WRITTEN EXERCISE
Pull out every line in the material below that contains the word "město", and copy each one in full.

Entries on target coordinates
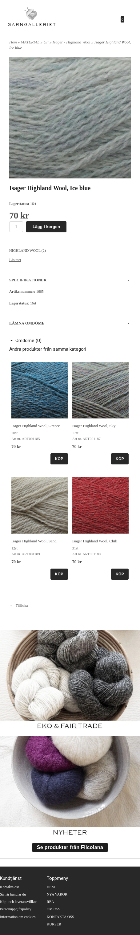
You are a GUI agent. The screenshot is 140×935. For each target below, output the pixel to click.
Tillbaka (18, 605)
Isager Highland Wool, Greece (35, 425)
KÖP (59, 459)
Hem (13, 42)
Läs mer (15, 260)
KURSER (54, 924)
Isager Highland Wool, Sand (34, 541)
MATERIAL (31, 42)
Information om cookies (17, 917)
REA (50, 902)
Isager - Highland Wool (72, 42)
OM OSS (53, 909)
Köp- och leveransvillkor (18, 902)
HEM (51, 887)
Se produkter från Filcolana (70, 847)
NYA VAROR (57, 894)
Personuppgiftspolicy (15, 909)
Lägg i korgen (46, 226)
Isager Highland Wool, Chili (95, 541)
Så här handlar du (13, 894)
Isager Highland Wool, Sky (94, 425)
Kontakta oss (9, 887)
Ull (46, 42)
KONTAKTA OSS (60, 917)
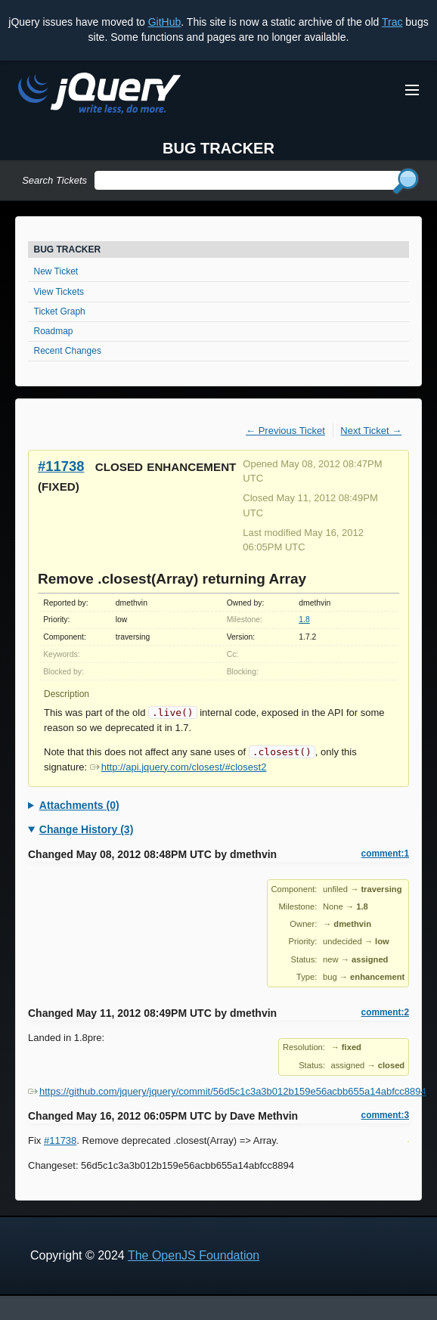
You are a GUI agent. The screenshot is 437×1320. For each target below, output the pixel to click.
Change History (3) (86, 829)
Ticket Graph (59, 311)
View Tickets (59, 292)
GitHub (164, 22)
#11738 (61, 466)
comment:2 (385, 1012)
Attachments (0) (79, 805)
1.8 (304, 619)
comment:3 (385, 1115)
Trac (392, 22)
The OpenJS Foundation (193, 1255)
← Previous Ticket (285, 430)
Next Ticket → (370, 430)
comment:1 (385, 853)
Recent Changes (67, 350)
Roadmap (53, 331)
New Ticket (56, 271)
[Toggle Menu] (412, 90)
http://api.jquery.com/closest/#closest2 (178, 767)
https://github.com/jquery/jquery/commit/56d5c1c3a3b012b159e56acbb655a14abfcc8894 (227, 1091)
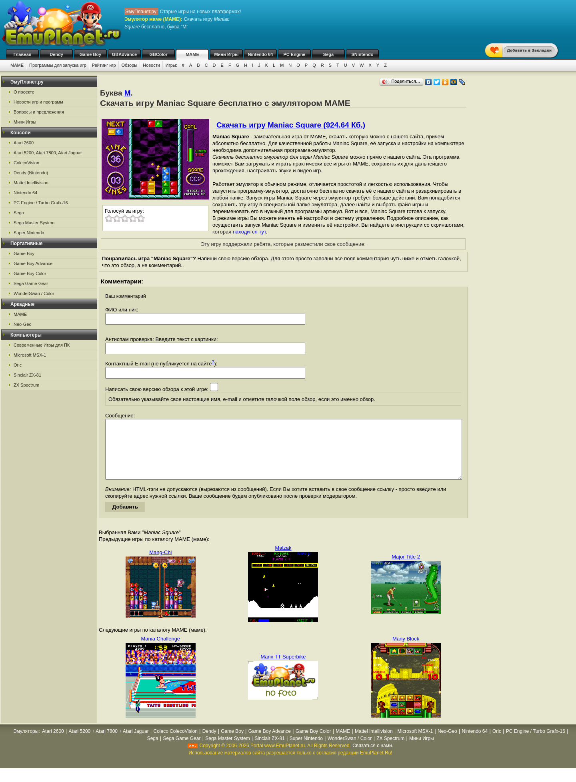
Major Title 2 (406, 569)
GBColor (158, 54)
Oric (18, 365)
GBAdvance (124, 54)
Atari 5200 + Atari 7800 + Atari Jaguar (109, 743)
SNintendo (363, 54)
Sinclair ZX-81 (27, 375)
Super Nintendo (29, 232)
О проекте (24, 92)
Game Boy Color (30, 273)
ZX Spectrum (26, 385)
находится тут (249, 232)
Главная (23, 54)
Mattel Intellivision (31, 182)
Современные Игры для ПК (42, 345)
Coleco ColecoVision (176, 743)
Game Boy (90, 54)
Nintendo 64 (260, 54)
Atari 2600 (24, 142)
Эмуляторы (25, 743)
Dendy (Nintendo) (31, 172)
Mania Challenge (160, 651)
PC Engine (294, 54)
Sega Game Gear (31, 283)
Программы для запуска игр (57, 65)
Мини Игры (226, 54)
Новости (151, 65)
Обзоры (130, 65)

--

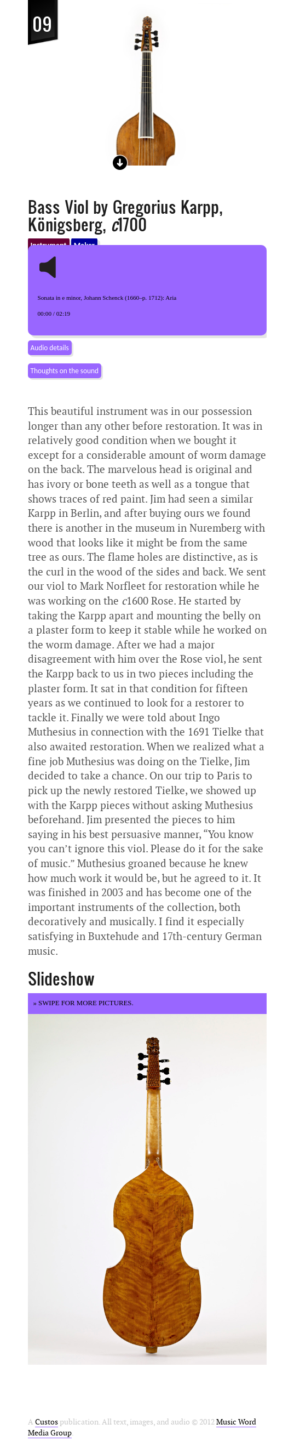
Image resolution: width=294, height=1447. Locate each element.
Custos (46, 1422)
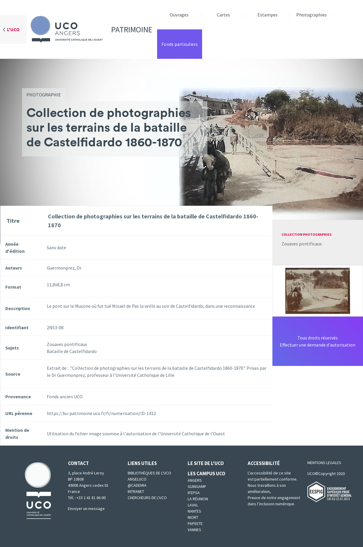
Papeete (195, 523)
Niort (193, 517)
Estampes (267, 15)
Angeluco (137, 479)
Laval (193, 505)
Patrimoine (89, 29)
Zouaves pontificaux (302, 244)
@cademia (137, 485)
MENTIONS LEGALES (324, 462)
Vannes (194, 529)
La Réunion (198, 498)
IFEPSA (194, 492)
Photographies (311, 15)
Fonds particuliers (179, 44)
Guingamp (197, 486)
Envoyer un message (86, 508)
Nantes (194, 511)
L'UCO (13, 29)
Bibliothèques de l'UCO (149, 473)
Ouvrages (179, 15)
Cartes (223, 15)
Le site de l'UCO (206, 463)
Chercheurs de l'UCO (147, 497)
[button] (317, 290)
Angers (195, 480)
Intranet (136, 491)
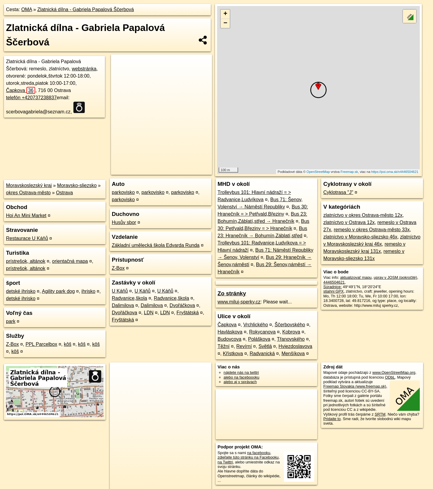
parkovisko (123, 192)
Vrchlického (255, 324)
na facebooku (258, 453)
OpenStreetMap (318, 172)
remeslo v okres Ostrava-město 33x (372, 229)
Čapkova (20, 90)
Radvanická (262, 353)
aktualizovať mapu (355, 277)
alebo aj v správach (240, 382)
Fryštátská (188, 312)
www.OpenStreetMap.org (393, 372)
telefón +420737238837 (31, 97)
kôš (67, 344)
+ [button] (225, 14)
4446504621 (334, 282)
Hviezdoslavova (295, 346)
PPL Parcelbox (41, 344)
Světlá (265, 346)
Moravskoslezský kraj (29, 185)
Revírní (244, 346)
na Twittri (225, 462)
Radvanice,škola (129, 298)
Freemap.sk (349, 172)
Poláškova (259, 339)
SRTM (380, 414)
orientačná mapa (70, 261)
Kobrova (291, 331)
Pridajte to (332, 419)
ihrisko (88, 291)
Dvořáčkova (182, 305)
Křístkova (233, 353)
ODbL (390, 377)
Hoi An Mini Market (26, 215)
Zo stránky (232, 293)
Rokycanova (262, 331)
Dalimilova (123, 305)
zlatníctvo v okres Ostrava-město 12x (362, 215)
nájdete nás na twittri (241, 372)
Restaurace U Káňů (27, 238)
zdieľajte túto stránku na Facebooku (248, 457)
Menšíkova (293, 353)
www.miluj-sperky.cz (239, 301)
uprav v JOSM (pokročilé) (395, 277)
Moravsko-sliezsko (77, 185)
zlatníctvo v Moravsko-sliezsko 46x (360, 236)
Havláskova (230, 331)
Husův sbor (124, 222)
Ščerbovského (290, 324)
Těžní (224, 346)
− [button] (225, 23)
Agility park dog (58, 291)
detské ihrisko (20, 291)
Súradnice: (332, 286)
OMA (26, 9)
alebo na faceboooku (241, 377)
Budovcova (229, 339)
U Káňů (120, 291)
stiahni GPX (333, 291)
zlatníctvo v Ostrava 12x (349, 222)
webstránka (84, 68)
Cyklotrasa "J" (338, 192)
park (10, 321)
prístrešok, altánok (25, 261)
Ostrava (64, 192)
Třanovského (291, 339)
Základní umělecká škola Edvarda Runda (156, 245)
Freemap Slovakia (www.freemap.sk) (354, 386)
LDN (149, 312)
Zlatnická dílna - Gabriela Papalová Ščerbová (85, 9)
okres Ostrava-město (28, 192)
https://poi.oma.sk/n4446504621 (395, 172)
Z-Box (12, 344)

* * *

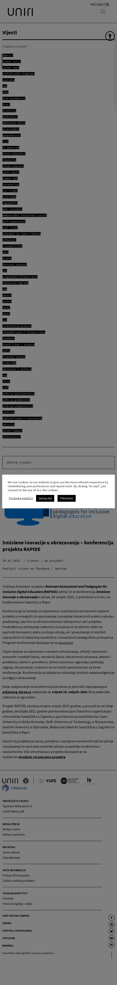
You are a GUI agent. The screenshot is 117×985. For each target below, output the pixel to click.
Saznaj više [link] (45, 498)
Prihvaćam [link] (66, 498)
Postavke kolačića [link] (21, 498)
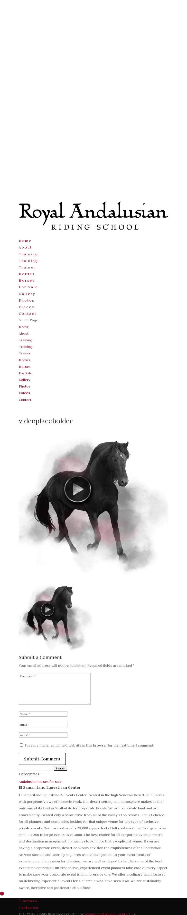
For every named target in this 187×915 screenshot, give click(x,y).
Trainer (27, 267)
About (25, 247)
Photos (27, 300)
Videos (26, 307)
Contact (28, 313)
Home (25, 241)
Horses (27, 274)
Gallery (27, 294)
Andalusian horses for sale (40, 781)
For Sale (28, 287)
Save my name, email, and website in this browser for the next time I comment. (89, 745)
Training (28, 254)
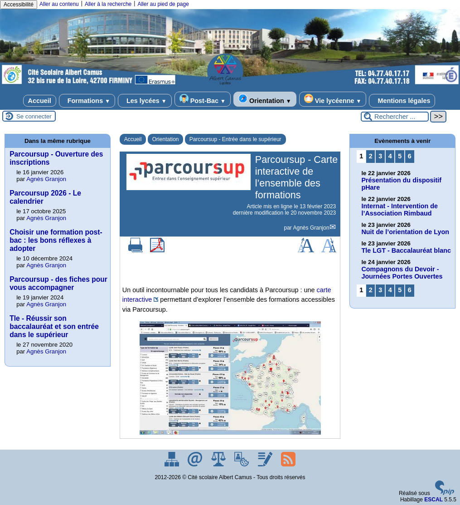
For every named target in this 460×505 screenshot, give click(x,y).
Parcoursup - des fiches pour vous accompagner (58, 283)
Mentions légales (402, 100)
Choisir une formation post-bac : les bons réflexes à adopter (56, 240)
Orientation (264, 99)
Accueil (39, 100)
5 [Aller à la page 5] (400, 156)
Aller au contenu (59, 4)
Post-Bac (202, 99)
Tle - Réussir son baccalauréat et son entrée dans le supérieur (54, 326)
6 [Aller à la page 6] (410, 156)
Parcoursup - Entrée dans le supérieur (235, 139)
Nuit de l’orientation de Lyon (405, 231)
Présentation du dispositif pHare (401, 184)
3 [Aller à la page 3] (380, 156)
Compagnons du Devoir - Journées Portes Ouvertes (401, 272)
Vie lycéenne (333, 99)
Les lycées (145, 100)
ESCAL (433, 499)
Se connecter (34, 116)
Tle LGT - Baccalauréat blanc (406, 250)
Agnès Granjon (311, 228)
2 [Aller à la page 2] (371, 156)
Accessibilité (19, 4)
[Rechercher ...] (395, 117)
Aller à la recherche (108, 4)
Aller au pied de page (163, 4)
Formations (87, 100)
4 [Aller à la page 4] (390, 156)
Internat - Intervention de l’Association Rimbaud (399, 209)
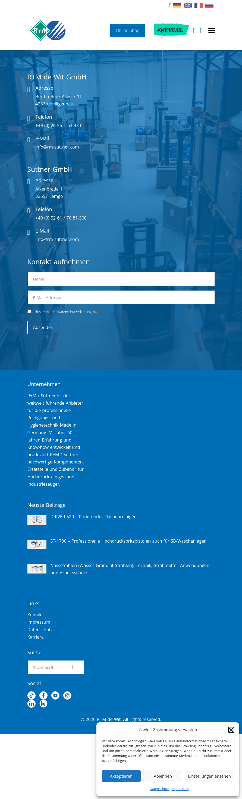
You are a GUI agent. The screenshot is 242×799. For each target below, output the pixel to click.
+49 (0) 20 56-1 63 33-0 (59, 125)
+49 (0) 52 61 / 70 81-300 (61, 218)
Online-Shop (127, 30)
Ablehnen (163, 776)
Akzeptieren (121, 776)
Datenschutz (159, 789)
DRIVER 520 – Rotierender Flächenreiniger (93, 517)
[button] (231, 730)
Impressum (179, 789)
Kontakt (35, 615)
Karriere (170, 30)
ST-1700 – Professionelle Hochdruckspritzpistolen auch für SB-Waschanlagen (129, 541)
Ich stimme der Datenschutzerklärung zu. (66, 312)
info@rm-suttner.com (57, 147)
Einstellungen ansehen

THE RESULT
remeslo v okres Ostrava-město 33x (372, 229)
zlatníctvo v okres Ostrava-město 12x (362, 215)
okres Ostrava-město (28, 192)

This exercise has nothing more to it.